BEGIN PASSAGE

A GPT2 tutorial disguised as a headline generator
A Chinese-language learning project that admits its own model is undertrained because the author couldn't afford GPUs.

What it does
This repo walks you through training a GPT-2 model to generate Chinese news headlines from article text. It includes data preprocessing, training scripts, a custom vocabulary with special tokens like [Content] and [Title], and both Flask and Streamlit frontends so you can demo the results in a browser without touching HTML.
The interesting bit
The author is refreshingly honest: the bundled model is only 6 layers, randomly initialized (no pretrained weights), and trained for just 5 epochs because, in their words, “穷人没人卡” — poor people don’t have GPUs. The real product isn’t the model; it’s the heavily commented code meant to teach the full pipeline from data cleaning to deployment.

END PASSAGE

Extract the part of the passage on the GPT-2 headline generator that opens with the words containing "What it does" and closes with "cleaning to deployment.", copying it verbatim. The listing that comes next has no connection to the passage on the GPT-2 headline generator.

BEGIN DATASET EXCERPTS

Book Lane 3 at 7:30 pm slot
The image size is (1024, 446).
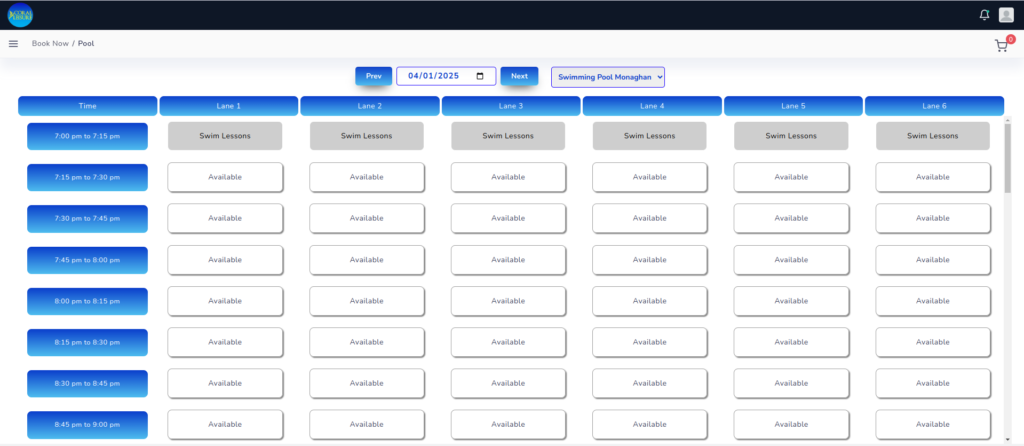(508, 218)
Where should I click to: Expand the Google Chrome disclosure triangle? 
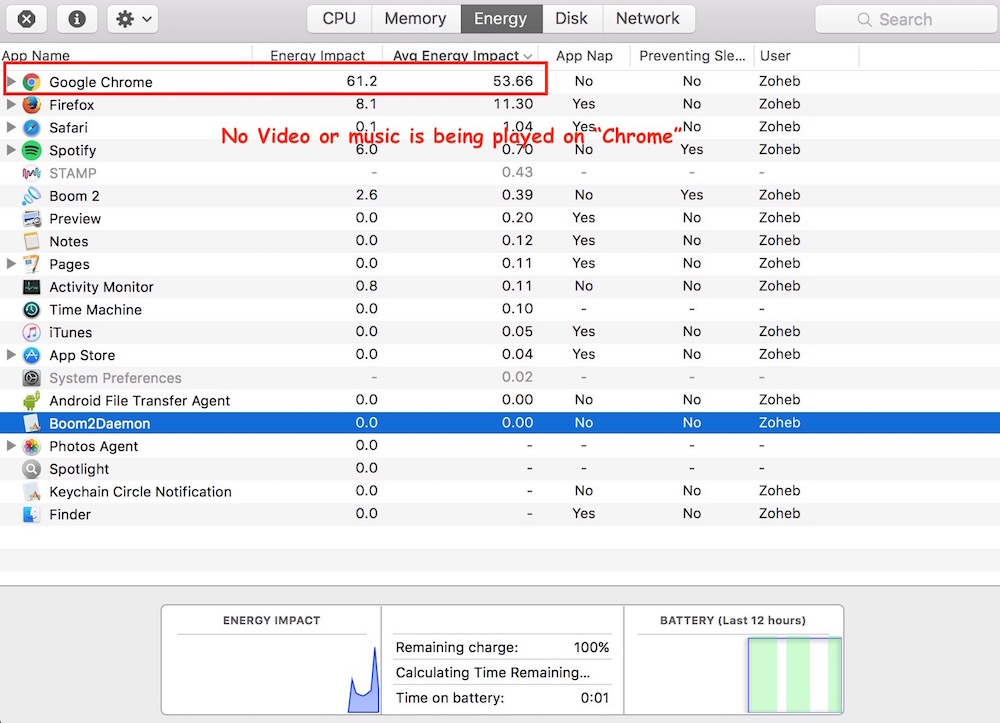11,81
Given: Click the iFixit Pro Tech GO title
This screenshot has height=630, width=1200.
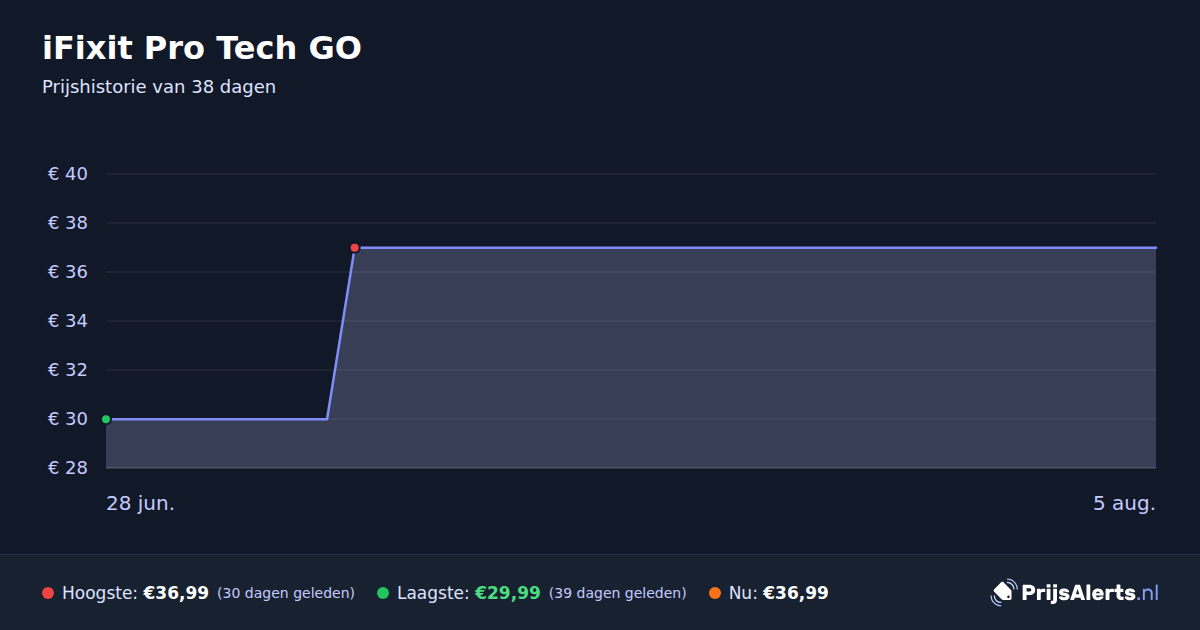Looking at the screenshot, I should pyautogui.click(x=202, y=48).
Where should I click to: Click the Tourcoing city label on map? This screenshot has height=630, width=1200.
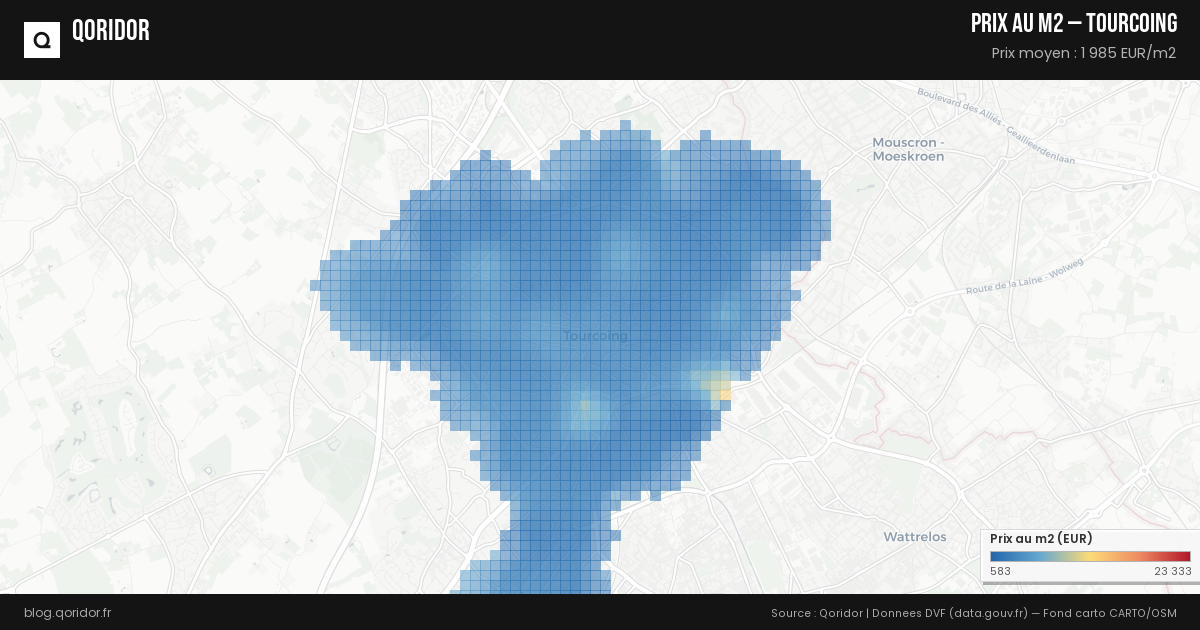coord(596,335)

END DATASET EXCERPTS

ANSWER -
What it does
This repo walks you through training a GPT-2 model to generate Chinese news headlines from article text. It includes data preprocessing, training scripts, a custom vocabulary with special tokens like [Content] and [Title], and both Flask and Streamlit frontends so you can demo the results in a browser without touching HTML.
The interesting bit
The author is refreshingly honest: the bundled model is only 6 layers, randomly initialized (no pretrained weights), and trained for just 5 epochs because, in their words, “穷人没人卡” — poor people don’t have GPUs. The real product isn’t the model; it’s the heavily commented code meant to teach the full pipeline from data cleaning to deployment.